(Originally posted at Attentiondeficitdisorderly Too Flat by Sean T. Collins.)
The 13 Days of Halloween: Day 7
7. Lost Highway, dir. David Lynch
I'm finding it difficult to come up with something interesting to say about this movie, arguably the most critically divisive film in the already divisive ouevre of David Lynch. The first time I saw it I spent its duration riveted, then felt that give way to borderline outrage after the credits rolled: What the hell just happened? Was it the work of a genius, or just lousy storytelling? And can we please get that scary fucking man with no eyebrows out of my head before I have to go to sleep?
I probably don't have to draw you a map from there.

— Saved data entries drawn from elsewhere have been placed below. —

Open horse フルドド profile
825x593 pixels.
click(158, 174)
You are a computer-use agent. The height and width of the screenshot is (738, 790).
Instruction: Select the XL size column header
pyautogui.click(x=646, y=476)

I'm a horror guy, and this movie scared the bejesus out of me. Anything that frightening deserved another viewing. So (with a great deal of encouragement from The Missus), I gave it a second chance.
And a third. And a fourth. And God knows how many others throughout my entire college career. Lost Highway was not so much a film for me and my friends as it was a five-hour experience: two hours to watch, three hours to think and talk it over. We advanced all sorts of theories to explain the bizarre leaps in narrative logic, the nature of the various doppelgangers and doubles, and the origin of the Mystery Man (Robert Blake in his second-most disturbing performance ever). We marvelled at the gorgeous cinematography, which particularly in the first segment of the film gives everything an elegantly morbid, textural feel, like immersing the palm of your hand in a vat of black nailpolish; and at the brilliant use of sound, which coaxes as much menace and emotion from the sound of breathing as it does from a soundtrack that's at turns ambient and roaring (one assembled by nine inch nails mastermind Trent Reznor). We compared the film to other Lynch efforts, the most germane being the surrealist mood piece Eraserhead and the supernatural horror of Twin Peaks and its theatrical prequel Fire Walk with Me. We'd stay up until the wee hours going over every line of dialogue, every move of the camera and change of lighting. And then we'd go to bed, and we'd only be a little scared that we'd turn around to see a stranger's face. "It looked like you, but it wasn't."